── DATA PROVIDED

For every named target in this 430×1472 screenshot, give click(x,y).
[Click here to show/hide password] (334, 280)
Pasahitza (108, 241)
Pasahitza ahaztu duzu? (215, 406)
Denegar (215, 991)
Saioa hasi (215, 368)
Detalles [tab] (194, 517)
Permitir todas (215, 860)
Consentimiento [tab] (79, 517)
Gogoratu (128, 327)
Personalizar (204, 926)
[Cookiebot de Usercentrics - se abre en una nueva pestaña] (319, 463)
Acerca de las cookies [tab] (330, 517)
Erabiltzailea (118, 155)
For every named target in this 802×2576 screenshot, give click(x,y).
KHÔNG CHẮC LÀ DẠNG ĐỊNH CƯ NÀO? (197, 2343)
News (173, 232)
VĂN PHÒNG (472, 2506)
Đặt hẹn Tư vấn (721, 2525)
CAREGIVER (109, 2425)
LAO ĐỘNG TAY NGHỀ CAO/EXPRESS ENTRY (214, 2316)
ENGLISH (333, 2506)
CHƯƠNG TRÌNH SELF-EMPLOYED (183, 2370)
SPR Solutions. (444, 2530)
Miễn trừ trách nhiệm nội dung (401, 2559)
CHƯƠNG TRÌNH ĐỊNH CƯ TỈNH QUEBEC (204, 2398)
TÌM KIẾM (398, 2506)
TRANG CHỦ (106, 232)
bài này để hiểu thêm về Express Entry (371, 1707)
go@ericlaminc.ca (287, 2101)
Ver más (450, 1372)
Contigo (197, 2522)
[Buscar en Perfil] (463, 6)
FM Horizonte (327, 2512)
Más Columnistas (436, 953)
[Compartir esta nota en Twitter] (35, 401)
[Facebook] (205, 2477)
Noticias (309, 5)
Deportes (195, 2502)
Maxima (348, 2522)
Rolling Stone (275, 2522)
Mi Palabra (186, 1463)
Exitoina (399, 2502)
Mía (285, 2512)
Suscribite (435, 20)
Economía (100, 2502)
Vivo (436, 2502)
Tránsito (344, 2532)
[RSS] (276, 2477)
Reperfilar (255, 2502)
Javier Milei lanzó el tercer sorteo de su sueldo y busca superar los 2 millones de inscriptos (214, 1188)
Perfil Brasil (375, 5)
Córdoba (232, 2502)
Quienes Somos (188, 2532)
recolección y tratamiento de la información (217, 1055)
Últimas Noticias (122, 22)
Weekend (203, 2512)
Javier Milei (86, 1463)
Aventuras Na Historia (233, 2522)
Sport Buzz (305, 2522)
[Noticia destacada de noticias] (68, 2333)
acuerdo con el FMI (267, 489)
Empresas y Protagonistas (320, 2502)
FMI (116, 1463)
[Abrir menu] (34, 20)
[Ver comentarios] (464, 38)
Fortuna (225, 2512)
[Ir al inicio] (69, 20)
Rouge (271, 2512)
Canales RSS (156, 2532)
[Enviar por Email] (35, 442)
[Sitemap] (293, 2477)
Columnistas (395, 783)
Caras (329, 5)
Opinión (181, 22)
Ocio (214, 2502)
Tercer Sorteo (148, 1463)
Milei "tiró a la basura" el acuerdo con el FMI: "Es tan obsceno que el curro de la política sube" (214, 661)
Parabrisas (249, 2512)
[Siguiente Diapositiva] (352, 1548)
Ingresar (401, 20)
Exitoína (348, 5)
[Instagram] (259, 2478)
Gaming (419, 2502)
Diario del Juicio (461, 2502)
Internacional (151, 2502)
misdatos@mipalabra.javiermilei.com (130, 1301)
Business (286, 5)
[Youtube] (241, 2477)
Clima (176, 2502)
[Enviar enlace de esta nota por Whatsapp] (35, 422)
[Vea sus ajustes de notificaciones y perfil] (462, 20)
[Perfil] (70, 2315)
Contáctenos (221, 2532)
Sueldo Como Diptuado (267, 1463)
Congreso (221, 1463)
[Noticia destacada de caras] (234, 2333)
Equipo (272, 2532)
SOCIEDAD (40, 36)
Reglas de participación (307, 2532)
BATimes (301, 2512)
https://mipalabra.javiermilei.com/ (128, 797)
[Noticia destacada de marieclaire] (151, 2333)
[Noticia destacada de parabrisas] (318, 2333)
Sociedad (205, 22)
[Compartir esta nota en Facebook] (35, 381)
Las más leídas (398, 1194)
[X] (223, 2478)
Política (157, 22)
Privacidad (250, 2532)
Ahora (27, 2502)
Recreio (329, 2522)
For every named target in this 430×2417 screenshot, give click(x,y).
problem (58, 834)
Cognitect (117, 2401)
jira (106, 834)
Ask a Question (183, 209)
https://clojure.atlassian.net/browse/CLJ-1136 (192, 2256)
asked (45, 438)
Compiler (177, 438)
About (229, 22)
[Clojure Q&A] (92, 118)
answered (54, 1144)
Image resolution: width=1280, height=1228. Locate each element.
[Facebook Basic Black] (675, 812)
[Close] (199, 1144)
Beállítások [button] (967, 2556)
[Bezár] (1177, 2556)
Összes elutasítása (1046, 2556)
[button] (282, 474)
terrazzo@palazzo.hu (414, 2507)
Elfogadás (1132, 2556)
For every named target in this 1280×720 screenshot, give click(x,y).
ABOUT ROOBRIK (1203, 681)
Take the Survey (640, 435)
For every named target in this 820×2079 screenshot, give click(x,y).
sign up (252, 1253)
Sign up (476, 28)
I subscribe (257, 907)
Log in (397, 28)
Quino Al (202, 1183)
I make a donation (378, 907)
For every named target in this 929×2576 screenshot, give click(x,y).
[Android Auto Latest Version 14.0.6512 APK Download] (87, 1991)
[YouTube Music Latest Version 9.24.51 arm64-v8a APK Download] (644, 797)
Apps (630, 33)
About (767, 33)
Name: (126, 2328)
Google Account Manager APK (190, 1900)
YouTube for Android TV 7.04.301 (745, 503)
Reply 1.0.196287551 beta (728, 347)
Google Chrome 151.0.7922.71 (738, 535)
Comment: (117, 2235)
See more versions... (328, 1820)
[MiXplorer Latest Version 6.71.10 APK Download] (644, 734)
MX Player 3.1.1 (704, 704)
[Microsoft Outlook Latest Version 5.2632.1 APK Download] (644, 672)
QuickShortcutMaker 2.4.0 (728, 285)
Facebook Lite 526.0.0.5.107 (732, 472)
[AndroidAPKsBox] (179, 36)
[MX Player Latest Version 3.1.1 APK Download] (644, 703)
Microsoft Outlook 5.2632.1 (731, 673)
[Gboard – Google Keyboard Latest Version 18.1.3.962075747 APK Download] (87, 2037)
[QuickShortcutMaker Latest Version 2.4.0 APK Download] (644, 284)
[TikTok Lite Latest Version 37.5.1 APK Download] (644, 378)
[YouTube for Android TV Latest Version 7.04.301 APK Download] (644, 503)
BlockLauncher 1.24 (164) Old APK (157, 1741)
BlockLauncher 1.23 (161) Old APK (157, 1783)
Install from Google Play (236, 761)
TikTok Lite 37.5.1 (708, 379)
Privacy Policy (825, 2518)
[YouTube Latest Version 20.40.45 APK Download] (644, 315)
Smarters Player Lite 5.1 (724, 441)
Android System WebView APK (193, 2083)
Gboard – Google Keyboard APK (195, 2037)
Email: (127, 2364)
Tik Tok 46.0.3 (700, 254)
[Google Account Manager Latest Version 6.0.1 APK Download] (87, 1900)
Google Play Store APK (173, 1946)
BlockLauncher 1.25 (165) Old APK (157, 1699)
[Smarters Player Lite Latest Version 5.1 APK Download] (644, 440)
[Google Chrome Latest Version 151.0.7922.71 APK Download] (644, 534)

────

● TRY IT
Both the line containing "[Click here to show/hide password] (334, 280)" and the line containing "Canales RSS (156, 2532)" belong in the answer. Print them and every line above that falls between them exactly, and no others.

● EXERCISE ANSWER
[Click here to show/hide password] (334, 280)
Pasahitza (108, 241)
Pasahitza ahaztu duzu? (215, 406)
Denegar (215, 991)
Saioa hasi (215, 368)
Detalles [tab] (194, 517)
Permitir todas (215, 860)
Consentimiento [tab] (79, 517)
Gogoratu (128, 327)
Personalizar (204, 926)
[Cookiebot de Usercentrics - se abre en una nueva pestaña] (319, 463)
Acerca de las cookies [tab] (330, 517)
Erabiltzailea (118, 155)
For every named target in this 802×2576 screenshot, give click(x,y).
KHÔNG CHẮC LÀ DẠNG ĐỊNH CƯ NÀO? (197, 2343)
News (173, 232)
VĂN PHÒNG (472, 2506)
Đặt hẹn Tư vấn (721, 2525)
CAREGIVER (109, 2425)
LAO ĐỘNG TAY NGHỀ CAO/EXPRESS ENTRY (214, 2316)
ENGLISH (333, 2506)
CHƯƠNG TRÌNH SELF-EMPLOYED (183, 2370)
SPR Solutions. (444, 2530)
Miễn trừ trách nhiệm nội dung (401, 2559)
CHƯƠNG TRÌNH ĐỊNH CƯ TỈNH QUEBEC (204, 2398)
TÌM KIẾM (398, 2506)
TRANG CHỦ (106, 232)
bài này để hiểu thêm về Express Entry (371, 1707)
go@ericlaminc.ca (287, 2101)
Ver más (450, 1372)
Contigo (197, 2522)
[Buscar en Perfil] (463, 6)
FM Horizonte (327, 2512)
Más Columnistas (436, 953)
[Compartir esta nota en Twitter] (35, 401)
[Facebook] (205, 2477)
Noticias (309, 5)
Deportes (195, 2502)
Maxima (348, 2522)
Rolling Stone (275, 2522)
Mi Palabra (186, 1463)
Exitoina (399, 2502)
Mía (285, 2512)
Suscribite (435, 20)
Economía (100, 2502)
Vivo (436, 2502)
Tránsito (344, 2532)
[RSS] (276, 2477)
Reperfilar (255, 2502)
Javier Milei lanzó el tercer sorteo de su sueldo y busca superar los 2 millones de inscriptos (214, 1188)
Perfil Brasil (375, 5)
Córdoba (232, 2502)
Quienes Somos (188, 2532)
recolección y tratamiento de la información (217, 1055)
Últimas Noticias (122, 22)
Weekend (203, 2512)
Javier Milei (86, 1463)
Aventuras Na Historia (233, 2522)
Sport Buzz (305, 2522)
[Noticia destacada de noticias] (68, 2333)
acuerdo con el FMI (267, 489)
Empresas y Protagonistas (320, 2502)
FMI (116, 1463)
[Abrir menu] (34, 20)
[Ver comentarios] (464, 38)
Fortuna (225, 2512)
[Ir al inicio] (69, 20)
Rouge (271, 2512)
Canales RSS (156, 2532)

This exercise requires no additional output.